Texte à lire —
───

La taxe sodas est un dangereux précédent et un outil inefficace pour réduire les déficits et l’obésité ou améliorer la compétitivité en France
Par Cécile Philippe et Valentin Petkantchin (*)
Article publié en collaboration avec l’Institut Économique Molinari
L’objectif du gouvernement de stopper le dérapage des finances publiques est certainement prioritaire et il est salutaire que le problème soit pris à bras-le-corps. Reste que les pouvoirs publics font sans doute preuve d’un peu trop de zèle lorsqu’ils ont suggéré l’instauration d’une nouvelle fiscalité dite « nutritionnelle » afin de résoudre en un tour de main les problèmes d’obésité en France, de l’accroissement des déficits et du manque de compétitivité des agriculteurs.
Force est de constater que, si le programme est ambitieux, il risque néanmoins d’échouer dans ses tentatives. L’expérience montre en effet que la fiscalité comportementale est loin d’afficher des résultats positifs en matière de baisse de l’obésité. Les revenus tirés de la taxe ne représentent qu’une goutte dans l’océan des déficits publics et ce n’est pas en jouant les vases communicants entre industries qu’on pourra améliorer la compétitivité en France.
La taxe sodas n’a rien de neuf. Elle existe aux États-Unis depuis1920. Elle n’a en aucun cas évité à ce pays de détenir un triste record en matière d’obésité et de surpoids, avec, selon l’OCDE, 34,3% de la population adulte atteints en 2007.
Ce terrain d’étude passionnant – tous les États américains ne pratiquent pas le même niveau de taxe et n’ont pas maintenu cette fiscalité – confirme ce que le raisonnement économique peut nous enseigner. À partir de données fiscales et de données de ventes de sodas entre 1988-1989 et 2006, des experts américains concluent ainsi que la taxe sodas débouche sur des résultats négligeables dans le cas des adultes : « À une augmentation d’un point de pourcentage de la taxe sodas correspond une baisse de l’indice de masse corporelle de 0,003. » Dans le cas des enfants et des adolescents, les résultats sont même nuls, car les jeunes se mettraient à consommer des boissons plus caloriques et moins chères.
Pourquoi ? Parce que la taxe confond la cause et la conséquence du problème. La cause profonde du problème du surpoids est liée aux comportements des gens et non à la consommation de certains aliments considérés comme trop gras ou trop sucrés. La perte de poids est une décision individuelle.
Certes, taxer les boissons à sucre ajouté peut conduire à une baisse de leur consommation. Mais, en l’absence de décision consciente du consommateur, celui-ci pourra se reporter sur d’autres boissons tout aussi caloriques, voire plus.

───

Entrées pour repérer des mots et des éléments
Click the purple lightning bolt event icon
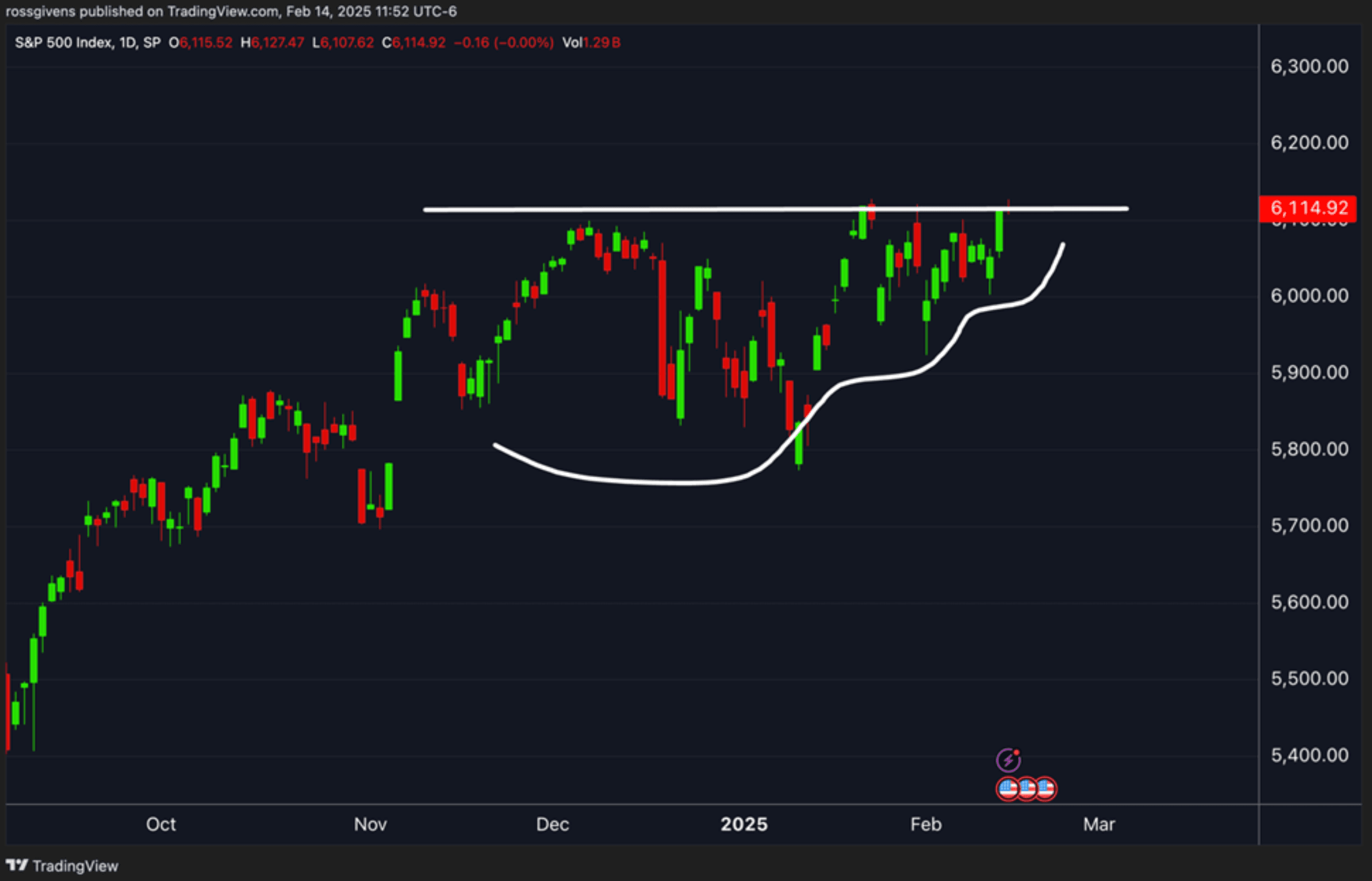Screen dimensions: 1372x881 coord(1008,760)
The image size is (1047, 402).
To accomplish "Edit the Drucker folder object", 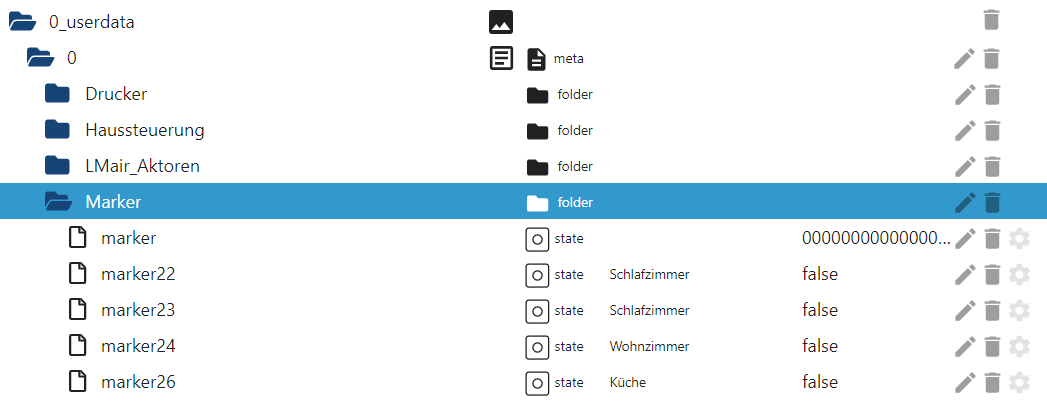I will click(x=965, y=94).
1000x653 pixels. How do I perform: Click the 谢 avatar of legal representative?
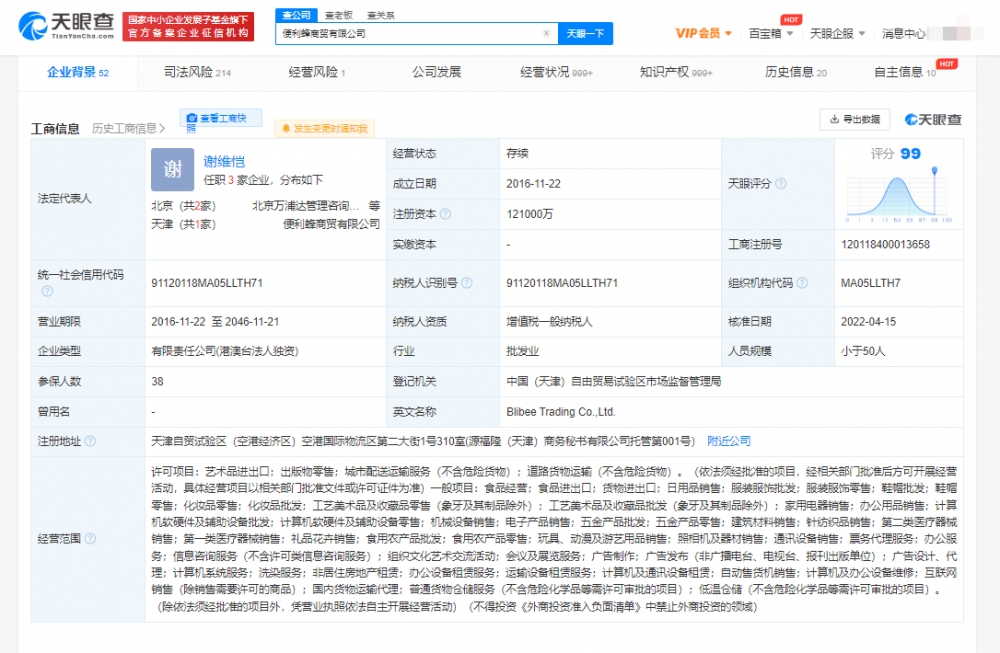172,169
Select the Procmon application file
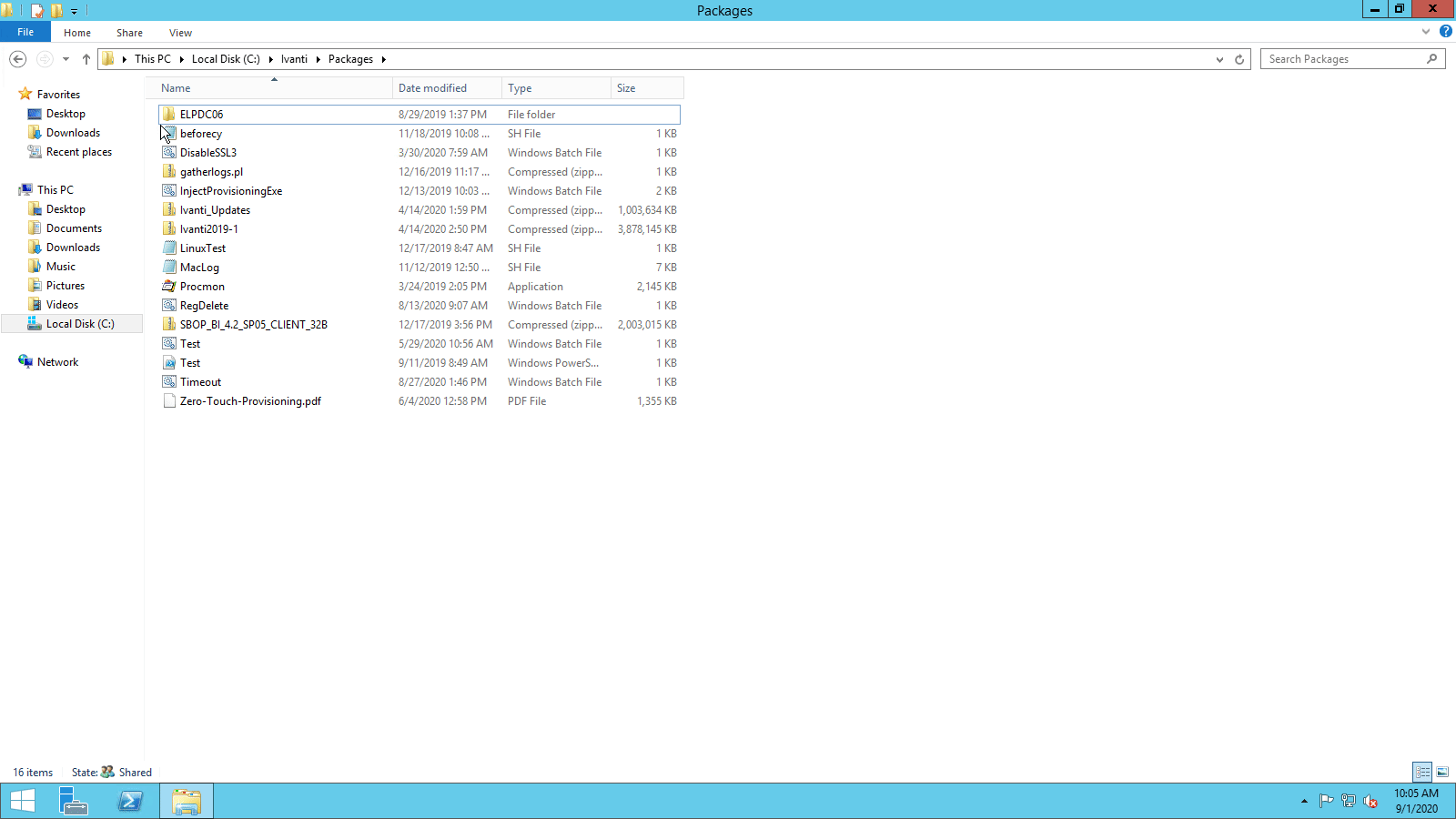The image size is (1456, 819). [202, 286]
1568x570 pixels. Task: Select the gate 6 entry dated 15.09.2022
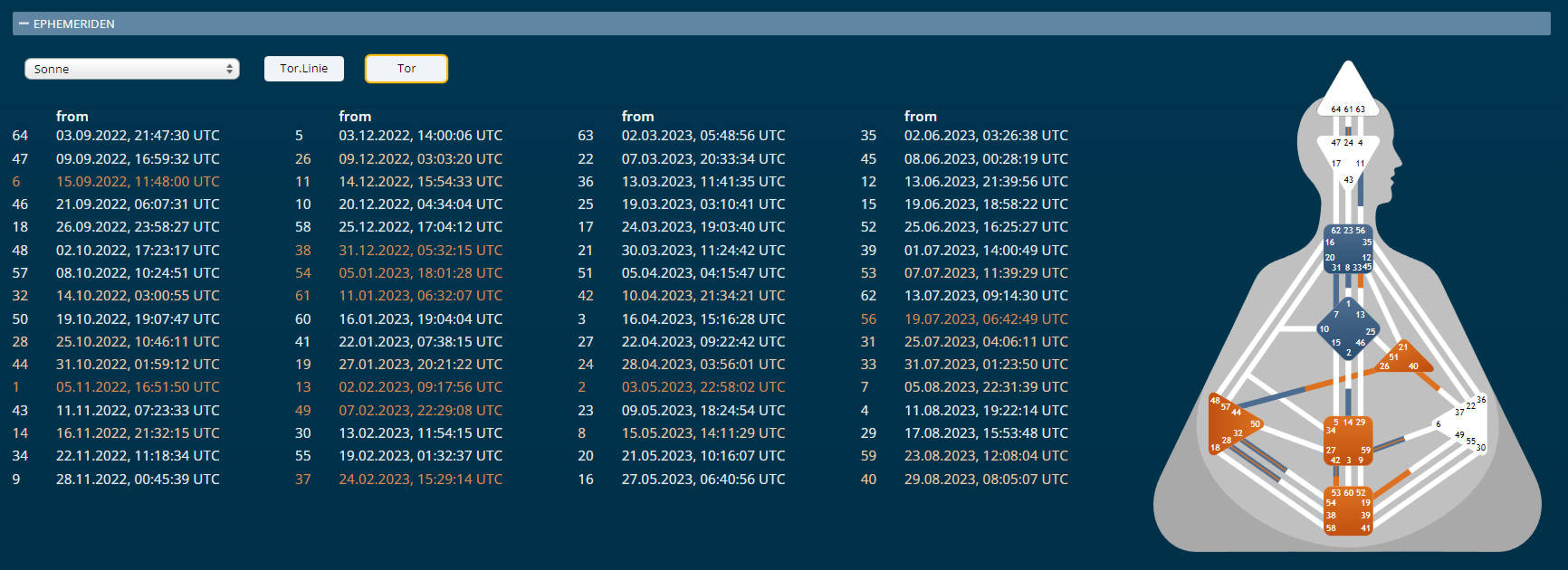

───

Travail demandé —
a: Indiquez si chacune de ces affirmations concorde avec l'article sur la taxe sodas, en répondant par oui ou par non et en citant les mots décisifs de l'article. (i) Selon l'OCDE, 34,3 % de la population adulte américaine était touchée par l'obésité ou le surpoids en 2007. (ii) Chez les enfants et les adolescents, la taxe sodas entraîne une nette baisse de consommation. (iii) Pour les auteurs, la perte de poids relève d'une décision collective.
b: Prolongez l'article sur la taxe sodas à partir de sa dernière phrase.
Les enregistrements ci-dessus constituent un matériau à part, distinct du texte.

Réponses par consigne —
a:
(i) Oui : « avec, selon l’OCDE, 34,3% de la population adulte atteints en 2007 »
(ii) Non : « Dans le cas des enfants et des adolescents, les résultats sont même nuls »
(iii) Non : « La perte de poids est une décision individuelle. »

b:
Qu’en est-il de la capacité de la taxe à compenser au moins en partie le dérapage des finances publiques ? Là encore, il est permis d’être sceptique. En effet, les recettes anticipées de la taxe ne représenteraient qu’environ 0,2% de l’ensemble des déficits publics et 0,015% de la dette cette année. Autant dire qu’elle n’est qu’une goutte dans l’océan des déficits publics. Reste qu’il est évidemment fort probable que, une fois acquise l’idée d’une taxe sur les comportements alimentaires des individus, son niveau sera progressivement augmenté puis étendu à toutes sortes d’aliments, sous prétexte qu’ils seraient « mauvais ». N’est-il pas déjà question de l’étendre aux boissons light ? Les recettes pourraient alors servir à diminuer les déficits ou, comme cela semble avoir été proposé dans les discussions autour du projet de loi de Finances 2012, à améliorer la compétitivité des agriculteurs.
Il est néanmoins paradoxal de vouloir nuire à une industrie qui « marche » pour en aider une autre en difficulté et espérer ce faisant faire rentrer davantage de recettes fiscales. De nouvelles taxes risquent non seulement de limiter les rentrées fiscales futures, mais aussi de ralentir le retour à la croissance en France, où le fardeau fiscal est particulièrement lourd. Les agriculteurs n’y gagneront qu’un avantage passager, alors que les consommateurs, l’industrie alimentaire et in fine les finances publics en seront les grands perdants.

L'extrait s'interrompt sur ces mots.